Analysis for FAS-670 A/G polymorphism

A total of 2,127 cases and 2,408 controls were identified for the analysis on FAS-670 A/G polymorphism and cervical cancer risk. The overall result suggested no statistically significant association of this polymorphism with cervical cancer susceptibility (for G vs. A: OR=1.016; 95% CI, 0.898–1.149; P=0.028 for heterogeneity; for GG vs. AA: OR=0.944; 95% CI, 0.729–1.222; P=0.058 for heterogeneity; for GA vs. AA: OR=1.034; 95% CI, 0.768–1.393; P=0.000 for heterogeneity; for GG+GA vs. AA: OR=1.043; 95% CI, 0.797–1.366; P=0.000 for heterogeneity; for GG vs. GA/AA: OR=0.999; 95% CI, 0.784–1.274; P=0.004 for heterogeneity; Table II). In the subgroup analyses by ethnicity and source of controls, no significant associations were found for the genetic models (Table II). Following the exclusion of studies deviating from HWE in controls (17,18), the non-associations in the above-mentioned genetic models remained.

Table II Meta-analysis of FAS/FASL polymorphisms and cervical cancer risk.

Table II

Meta-analysis of FAS/FASL polymorphisms and cervical cancer risk.
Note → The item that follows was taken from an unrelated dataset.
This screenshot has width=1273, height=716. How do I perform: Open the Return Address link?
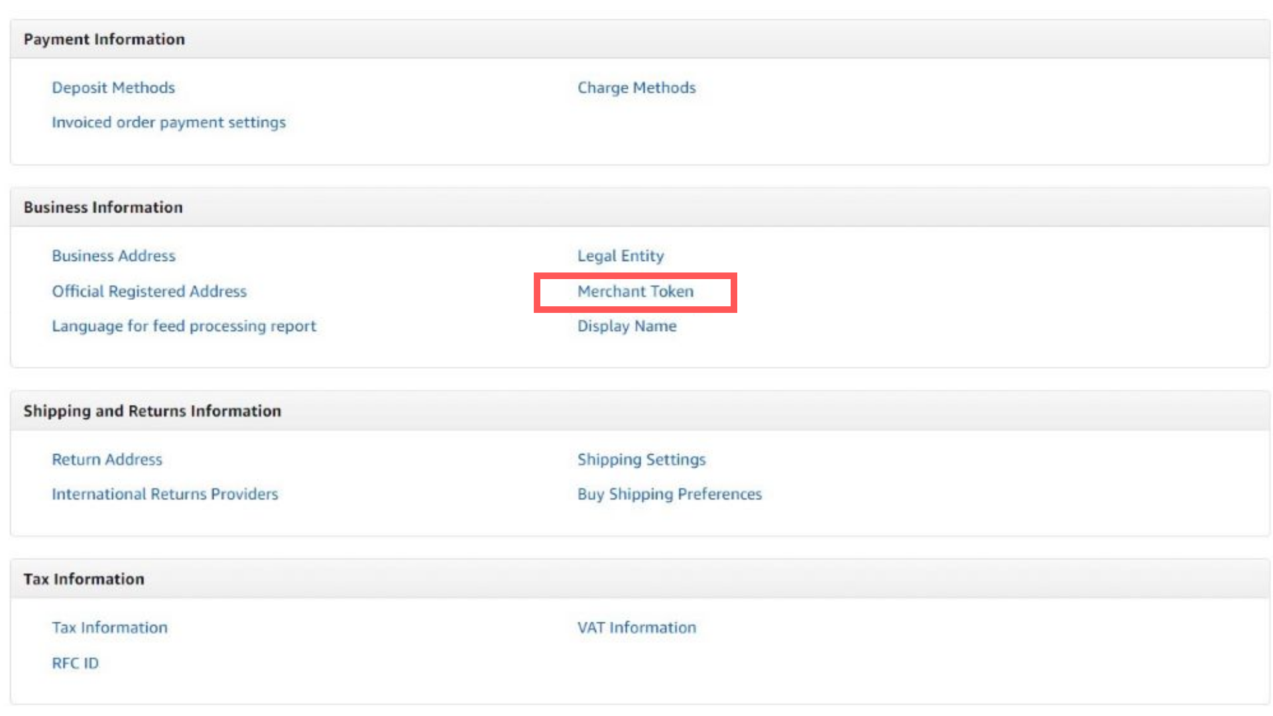point(107,459)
Variables	Na	G vs. A		GG vs. AA		GA vs. AA		GG/GA vs. AA		GG vs. GA/AA
		OR (95% CI)	P-valueb	OR (95% CI)	P-valueb	OR (95% CI)	P-valueb	OR (95% CI)	P-valueb	OR (95% CI)	P-valueb
FAS-670 A/G
Overall	10	1.016 (0.898–1.149)c	0.028	0.944 (0.729–1.222)	0.058	1.034 (0.768–1.393)	0.000	1.043 (0.797–1.366)	0.000	0.999 (0.784–1.274)	0.004
Studies with HWE	8	0.984 (0.860–1.125)	0.029	0.960 (0.727–1.267)	0.034	0.911 (0.711–1.167)	0.010	0.932 (0.738–1.176)	0.012	1.019 (0.828–1.254)	0.078
Ethnicity
Asian	6	0.996 (0.815–1.217)	0.009	0.909 (0.595–1.386)	0.020	1.011 (0.660–1.547)	0.000	1.032 (0.695–1.531)	0.000	0.931 (0.590–1.469)	0.001
Mixed	2	0.996 (0.822–1.206)	0.547	0.897 (0.601–1.340)	0.347	0.915 (0.459–1.824)	0.084	0.892 (0.624–1.275)	0.131	1.061 (0.806–1.396)	0.794
Source of controls
PB	4	0.998 (0.795–1.254)	0.018	0.981 (0.610–1.577)	0.022	1.005 (0.718–1.408)	0.041	0.997 (0.712–1.397)	0.027	0.991 (0.671–1.464)	0.030
HB	6	1.002 (0.892–1.124)	0.127	0.880 (0.680–1.138)	0.268	1.097 (0.646–1.864)	0.000	1.112 (0.699–1.770)	0.001	1.001 (0.703–1.424)	0.013
FAS-1377 G/A
		A vs. G		AA vs. GG		AG vs. GG		AA/AG vs. GG		AA vs. AG/GG
Overall	5	0.993 (0.880–1.122)	0.254	1.000 (0.757–1.322)	0.402	0.926 (0.781–1.097)	0.153	0.950 (0.808–1.117)	0.167	1.105 (0.853–1.432)	0.492
Ethnicity
Asian	3	0.952 (0.830–1.092)	0.195	0.949 (0.701–1.284)	0.201	0.854 (0.699–1.044)	0.149	0.879 (0.726–1.063)	0.165	1.076 (0.814–1.420)	0.215
Source of controls
HB	4	1.000 (0.860–1.162)	0.150	1.043 (0.747–1.458)	0.279	0.878 (0.710–1.085)	0.111	0.925 (0.756–1.131)	0.100	1.201 (0.882–1.634)	0.480
FASL -844 T/C
		C vs. T		CC vs. TT		TC vs. TT		CC/TC vs. TT		CC vs. TC/TT
Overall	6	1.116 (0.914–1.364)	0.006	1.168 (0.903–1.510)	0.165	1.111 (0.896–1.378)	0.858	1.131 (0.922–1.385)	0.445	1.114 (0.829–1.498)	0.008
Studies with HWE	5	1.007 (0.895–1.134)	0.656	0.994 (0.749–1.319)	0.863	1.074 (0.856–1.347)	0.892	1.055 (0.851–1.308)	0.850	0.982 (0.829–1.162)	0.722
Ethnicity
Asian	3	1.221 (0.877–1.699)	0.012	1.215 (0.714–2.068)	0.171	1.266 (0.823–1.949)	0.801	1.477 (0.979–2.229)	0.387	1.269 (0.825–1.952)	0.005
Source of controls
PB	2	1.235 (0.713–2.139)	0.000	1.503 (0.501–4.504)	0.010	1.113 (0.751–1.649)	0.294	1.332 (0.590–3.010)	0.052	1.306 (0.656–2.599)	0.000
HB	4	1.048 (0.904–1.214)	0.648	1.061 (0.744–1.513)	0.815	1.110 (0.859–1.436)	0.842	1.099 (0.861–1.403)	0.824	1.029 (0.823–1.287)	0.644

a Number of comparisons.

b P-value of Q-test for heterogeneity test.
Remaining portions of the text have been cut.